Javalgi Anita P, Karigoudar Mahesh H, Palur Katyayani
Assistant Professor, Department of Pathology, Shri B M Patil Medical College , Sholapur Road Bijapur, Karnataka, India .
Professor, Department of Pathology, Shri B M Patil Medical College , Sholapur Road Bijapur, Karnataka, India .
J Clin Diagn Res. 2016 Apr;10(4):ED19-20. doi: 10.7860/JCDR/2016/18302.7618. Epub 2016 Apr 1.
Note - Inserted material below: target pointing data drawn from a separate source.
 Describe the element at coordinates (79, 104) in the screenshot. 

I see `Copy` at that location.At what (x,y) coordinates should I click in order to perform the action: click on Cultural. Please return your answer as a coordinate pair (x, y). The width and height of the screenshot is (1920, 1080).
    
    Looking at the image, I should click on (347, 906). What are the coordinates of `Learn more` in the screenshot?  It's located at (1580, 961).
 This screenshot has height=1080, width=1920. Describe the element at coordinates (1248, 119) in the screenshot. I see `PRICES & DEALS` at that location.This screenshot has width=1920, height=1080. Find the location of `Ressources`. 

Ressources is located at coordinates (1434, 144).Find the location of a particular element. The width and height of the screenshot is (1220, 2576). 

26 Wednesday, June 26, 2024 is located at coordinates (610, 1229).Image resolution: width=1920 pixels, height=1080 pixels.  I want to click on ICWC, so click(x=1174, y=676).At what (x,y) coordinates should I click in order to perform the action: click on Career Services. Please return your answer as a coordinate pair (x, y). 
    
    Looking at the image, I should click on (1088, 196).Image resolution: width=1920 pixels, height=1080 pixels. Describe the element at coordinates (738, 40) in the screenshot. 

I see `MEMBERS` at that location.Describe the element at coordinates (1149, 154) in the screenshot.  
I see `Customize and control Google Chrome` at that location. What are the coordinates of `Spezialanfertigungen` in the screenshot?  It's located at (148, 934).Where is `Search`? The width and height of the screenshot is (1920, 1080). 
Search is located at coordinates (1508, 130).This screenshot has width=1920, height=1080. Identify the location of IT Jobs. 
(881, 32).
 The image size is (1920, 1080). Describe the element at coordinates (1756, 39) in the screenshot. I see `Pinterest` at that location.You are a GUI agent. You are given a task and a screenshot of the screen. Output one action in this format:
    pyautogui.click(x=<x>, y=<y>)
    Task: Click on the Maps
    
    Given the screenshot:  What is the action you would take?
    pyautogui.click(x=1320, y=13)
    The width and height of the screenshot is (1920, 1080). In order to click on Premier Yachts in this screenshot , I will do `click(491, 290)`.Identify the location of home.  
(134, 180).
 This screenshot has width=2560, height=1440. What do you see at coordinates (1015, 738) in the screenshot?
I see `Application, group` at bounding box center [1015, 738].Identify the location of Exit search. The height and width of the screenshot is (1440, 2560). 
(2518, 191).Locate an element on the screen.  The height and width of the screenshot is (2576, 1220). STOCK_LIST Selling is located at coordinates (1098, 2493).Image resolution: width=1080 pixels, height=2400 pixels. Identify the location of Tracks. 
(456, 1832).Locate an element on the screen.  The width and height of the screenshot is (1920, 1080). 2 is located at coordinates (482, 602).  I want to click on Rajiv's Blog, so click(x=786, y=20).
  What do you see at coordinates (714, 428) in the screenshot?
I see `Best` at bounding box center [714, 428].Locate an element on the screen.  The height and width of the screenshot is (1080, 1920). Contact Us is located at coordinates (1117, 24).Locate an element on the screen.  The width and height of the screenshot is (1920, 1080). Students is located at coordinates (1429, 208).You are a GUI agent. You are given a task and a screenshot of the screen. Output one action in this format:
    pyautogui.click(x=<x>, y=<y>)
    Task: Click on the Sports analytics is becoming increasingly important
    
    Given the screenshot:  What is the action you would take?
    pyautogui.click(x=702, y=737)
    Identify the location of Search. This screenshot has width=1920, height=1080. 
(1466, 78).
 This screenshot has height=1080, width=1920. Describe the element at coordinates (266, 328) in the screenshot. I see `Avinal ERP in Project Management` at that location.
Ewing's sarcoma is a highly malignant tumour of osseous or non-osseous origin, tremed as extra-skeletal Ewings sarcoma if arising from soft tissue. It is rare occurrence tumor most commonly occurring in paravertebral area, chest wall, head & neck and retroperitoneum. Reporting an interesting case of retroperitoneal Ewing's sarcoma in 39 years old female. Patient had complains of abdominal discomfort & vague pain since 2 months, following weakness in lower limb and loss of weight. On detail history and examination she was further referred to detail pathological and radiological investigations. Haematological profile, renal function test and liver function test were in normal limits. USG abdomen was normal, MRI showed a mass in pelvis retroperitoneum measuring 10x10cms, bilateral ovaries and tubes were normal. Because of retroperitoneal nature of tumor and suspicion of uterine sarcoma, laparotomy was performed. The large retroperitoneal mass adherent to posterior of uterus was excised and send for histopathological diagnosis. On gross and microscopy examination the diagnosis of blue cell tumor with PAS positivity, possibility of extraskeletal Ewing's sarcoma/primitive neuro-ectodermal tumor was made which was further confirmed by immunohistochemistry, positive for S100, Vementin and CD99 and negative for desmin and CK. Confirmed diagnosis help in accurate management and improves survival rate.
尤因肉瘤是一种起源于骨或非骨的高度恶性肿瘤,如果起源于软组织则称为骨外尤因肉瘤。它是一种罕见的肿瘤,最常见于椎旁区域、胸壁、头颈部和腹膜后。报告一例39岁女性腹膜后尤因肉瘤的有趣病例。患者自2个月前开始出现腹部不适和隐痛,随后出现下肢无力和体重减轻。经过详细的病史询问和检查后,她被进一步转诊进行详细的病理和放射学检查。血液学检查、肾功能检查和肝功能检查均在正常范围内。腹部超声检查正常,磁共振成像显示腹膜后盆腔有一个10×10厘米的肿块,双侧卵巢和输卵管正常。由于肿瘤位于腹膜后且怀疑为子宫肉瘤,遂进行了剖腹手术。切除了附着于子宫后部的巨大腹膜后肿块,并送去进行组织病理学诊断。经过大体和显微镜检查,诊断为具有PAS阳性的蓝细胞瘤,可能为骨外尤因肉瘤/原始神经外胚层肿瘤,免疫组织化学进一步证实,S100、波形蛋白和CD99呈阳性,结蛋白和细胞角蛋白呈阴性。确诊有助于准确治疗并提高生存率。